Japan imports all of its oil, some two-thirds of which comes from the Persian Gulf. From that same area, Europe gets close to one-third of its oil. The United States get from the Persian Gulf less than one-eighth of its oil.

But the brave peacekeepers whose lives are on the line in the hot and dangerous Gulf are young Americans, not Japanese and not Europeans. Certainly self-respect, gratitude and a minimum universal sense of fairness would compel the Japanese to pick up the considerable bill for keeping the oil flowing, right? Wrong. Even though the cost of deploying United States troops is expected soon to reach $1 billion a month, the Japanese are now vaguely talking in terms of making a total contribution of aid by the end of next March to all countries, including the hard-hit peoples of Turkey and Egypt, of barely $1 billion.

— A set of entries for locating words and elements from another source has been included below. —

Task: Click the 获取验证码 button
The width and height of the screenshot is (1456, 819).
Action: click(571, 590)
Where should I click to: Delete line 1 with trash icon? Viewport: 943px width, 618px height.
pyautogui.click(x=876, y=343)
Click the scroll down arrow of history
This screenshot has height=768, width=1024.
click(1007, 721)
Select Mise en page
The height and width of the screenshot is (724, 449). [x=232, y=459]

Even Japan's high-priced apologists and retainers in fancy Washington law firms and pricey public relations factories cannot defend such an abdication of leadership and responsibility by the world's second-largest economy, which is also the world's largest supplier of capital.

Americans are known to be straight-forward people. So why don't we simply demand the Japanese ante up their fair share?

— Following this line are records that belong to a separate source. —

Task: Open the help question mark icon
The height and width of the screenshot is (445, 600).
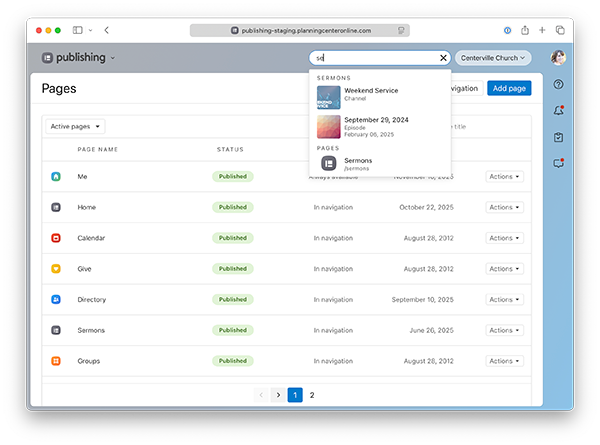Action: coord(558,84)
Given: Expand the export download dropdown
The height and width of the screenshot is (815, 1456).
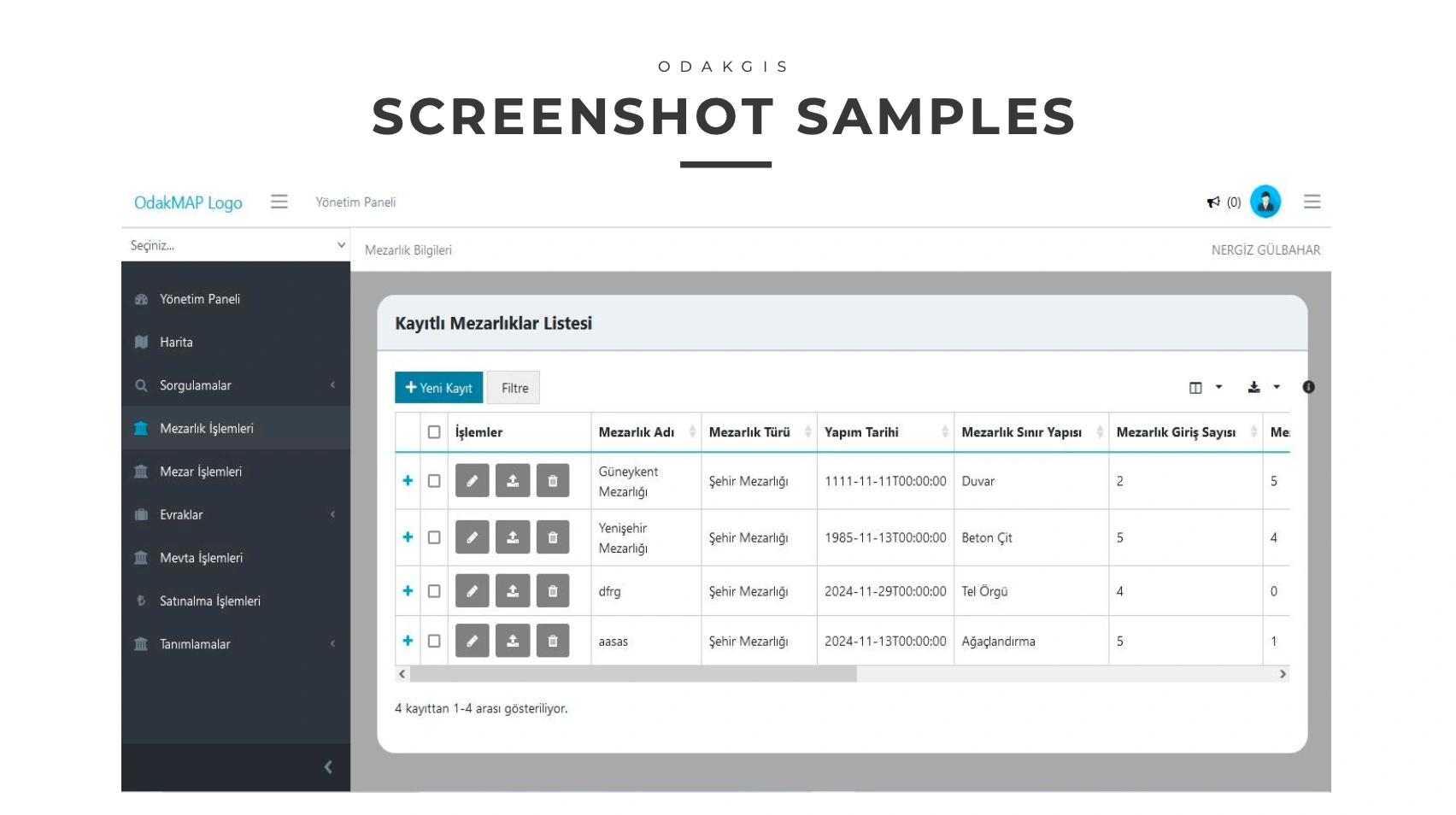Looking at the screenshot, I should (1263, 388).
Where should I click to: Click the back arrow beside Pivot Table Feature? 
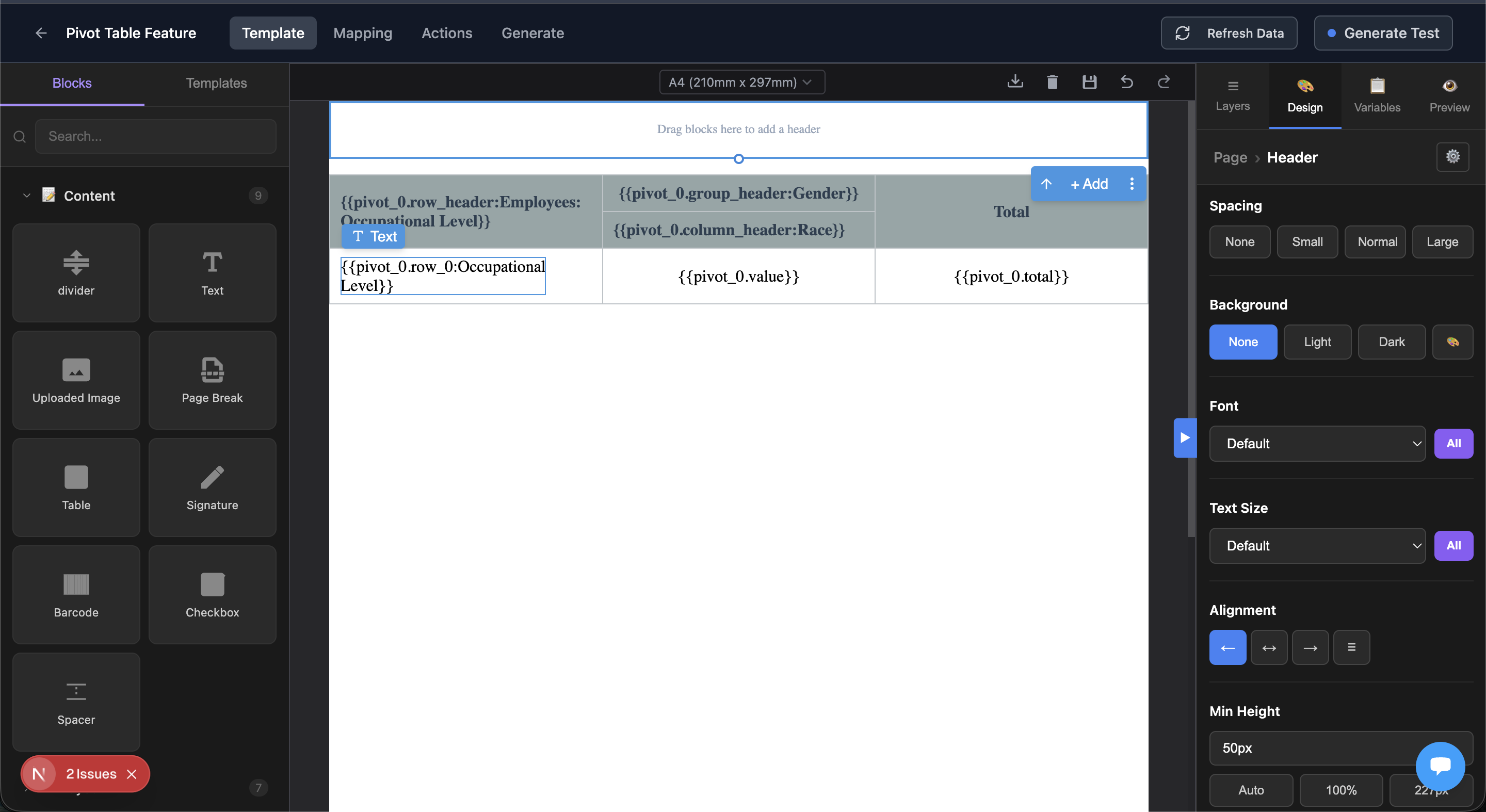tap(41, 33)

The blunt truth: Toward the Japanese, we are in no position to impose a levy; we can only submit a plea. That is the relationship between a debtor, us, and our principal creditor, Japan.

Events in the Persian Gulf cannot be divorced from our continuing budget deficits at home and the sad reality that the United States government cannot meet its monthly payroll and obligations without borrowing from Japanese bankers. Debtors do not make loud demands on their creditors; instead they make quiet requests. When U.S. Treasury Secretary Nicholas Brady approaches the Japanese leadership about the cost of the bill in the Persian Gulf, we are not putting the arm on Tokyo -- we're putting our hand out.

The Golden Rule of international finance continues to prevail: He who has the gold, rules. Further complicating and undermining the U.S. position has been the continuing drop in the value of the dollar to its lowest point in nearly 20 years. During previous times of world turmoil, the rest of the world in search of safety and stability would head for the dollar. But that is not the case in the fall of 1990 when the United States no longer looks like the planet's most dependable investment address.

Japan is not the only prosperous nation not putting up its fair share in the Persian Gulf. Neither Germany nor South Korea is knocking anybody over in obvious eagerness to pick up the tab. One can only wonder how in private these free-lunch countries' leaders rationalize their own selfish inaction. Maybe they think the United States doesn't mind sending our sons and brothers into danger because "Americans don't value human life the same way we do." During the Vietnam war, to which South Korea and the Philippines sent young men to fight in support of the U.S. cause, American critics of that war charged that the governments in Seoul and Manila were acting out of economic dependency, because they were not the United States's allies but the United States's clients. That was less than two decades ago.

In the Persian Gulf crisis, Tokyo has had a mostly free ride and free lunch, thanks to Washington. Japan can do precious little about its own oil dependency. But with stronger, smarter presidential leadership than the United States has had on energy from Ronald Reagan and George Bush up to now and with a genuine national commitment, a strong United States could be energy independent. And that would leave only the deficit dependency on foreign capital to be cured.